TRUST LOOKS DIFFERENT IN DIFFERENT PLACES
I have been to many of the world’s more interesting places but because I have never experienced danger, or even a threat, I don’t feel in danger. However, one 14th July in the centre of Paris, riding the Metro at night I was mugged by a gaggle of multicultural youths and young men. This experience has left me more nervous of being in an underground train in the world’s most romantic city than I am walking on my own through what on the surface should be more dangerous cities and areas. Am I right to be nervous? Statistically, probably not. But my experience says otherwise and it is that that determines my behaviour and reactions rather than logic.
DON’T JUDGE A BOOK BY ITS COVER
It is by understanding your potential customers’ (or even those you have and want to keep) experiences that you will be able create a feeling of warmth and trust. And it is often this ‘soft’ skill that is the key to gaining their confidence thereby also gaining their trust and business. But we cannot assume that our experiences and our values are universal and are shared by everyone else. This is certainly not going to be the case. Despite the world getting smaller! This is learning how to read and interpret these cultural differences is a fundamental skill in today’s complex business environment.

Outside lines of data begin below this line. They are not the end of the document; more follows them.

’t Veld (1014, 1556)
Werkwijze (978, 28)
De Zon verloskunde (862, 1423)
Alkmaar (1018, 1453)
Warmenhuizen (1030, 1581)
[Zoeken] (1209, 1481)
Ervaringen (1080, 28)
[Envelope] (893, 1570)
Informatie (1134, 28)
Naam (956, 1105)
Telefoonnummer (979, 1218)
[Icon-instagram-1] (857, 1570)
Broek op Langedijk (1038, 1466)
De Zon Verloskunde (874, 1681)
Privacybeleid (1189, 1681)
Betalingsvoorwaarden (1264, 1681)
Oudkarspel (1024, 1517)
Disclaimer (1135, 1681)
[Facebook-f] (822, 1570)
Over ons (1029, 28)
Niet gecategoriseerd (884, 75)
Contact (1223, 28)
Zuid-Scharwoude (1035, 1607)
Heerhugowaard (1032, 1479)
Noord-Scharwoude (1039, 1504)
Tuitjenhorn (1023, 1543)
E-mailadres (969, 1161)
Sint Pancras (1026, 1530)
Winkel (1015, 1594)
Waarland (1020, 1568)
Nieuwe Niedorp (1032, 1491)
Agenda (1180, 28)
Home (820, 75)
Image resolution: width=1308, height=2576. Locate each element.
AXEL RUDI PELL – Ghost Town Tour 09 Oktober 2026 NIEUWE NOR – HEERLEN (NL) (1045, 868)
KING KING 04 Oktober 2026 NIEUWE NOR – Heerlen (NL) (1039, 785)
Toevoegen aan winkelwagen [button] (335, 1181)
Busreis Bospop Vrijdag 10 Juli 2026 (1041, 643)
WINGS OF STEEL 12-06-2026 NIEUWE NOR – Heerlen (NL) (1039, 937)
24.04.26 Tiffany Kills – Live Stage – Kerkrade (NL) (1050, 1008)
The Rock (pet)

It is no surprise that Google had the abstract “Don’t DoEvil” as a company mission statement. But because this is both such a high standard to keep to and also such a moveable feast, (what does evil actually mean? Who is making the judgement? Who is to make the call as to where evil starts? Are all acts equally bad?) eventually the company quietly dropped the motto. Users of social media would berate Google and create virtual uproar whenever Google were perceived to go against this stated aim, (letting governments have access to data being one example). Social media platforms know almost no frontiers and whatever we might do in one culture that might have been almost totally hidden from view only 15 short years ago, can often surface unexpectedly and cause great harm, often far away from the point of origin, today.*
In business, as in life, trust is the glue that binds would-be disparate groups together: employees to employers, customers to companies, voters to parties. It is an ephemeral emotion that can take ages to grow and seconds to shatter. One only needs to read the press to see how far people’s trust in not just politicians, but also other professions that used to be respected, has fallen, and how the new order of the day is scepticism.
A company today needs to recognise that snap judgements are being made and these judgements are faster, and often more long-lasting, than before. Even if the judgement might actually be wrong, that fact does not matter because our potential contact has gone and moved on to someone else. In this case, even if the customer is wrong, they are right and often you will not even know they have seen you!
But there are ways to help companies gain and keep this all important trust and feeling of warmth. Creating this sentiment in the hearts and minds of your target audience is often the difference between success and failure so it really does matter. With a high level of trust comes stronger reputation, more sustainable revenues, greater employee and customer retention and higher growth amongst other benefits. So it really cannot be ignored, or if it is, then it is at the peril of the company that is choosing ignorance.
WHAT TO DO
There are many ways that a company can gain trust and create warmth and most of the techniques will need to be adapted to the specific requirements. But here are a few ideas.
- Keep an honest communication line open
- Learn the cultural differences between you and your audience, and learn how to talk with them.
- Don’t make judgement calls until you know who you are dealing with
- Learn your cultural stand point so you can make a proper comparison between yourself and who you are talking with. If you don’t know who you really are you cannot make a comparison and therefore you will make mistakes.
- Don’t assume everyone shares the same values and cultural mores and references as you do. They don’t.
- You should be seen to be doing the right thing in the eyes of the people that matter – your customers
- Respect the choices made by the culture with whom you are interacting
- Be honest
- Play by the rules in whichever culture you find yourself, and don’t expect everyone to play by your rules. Imperialism is no longer in fashion.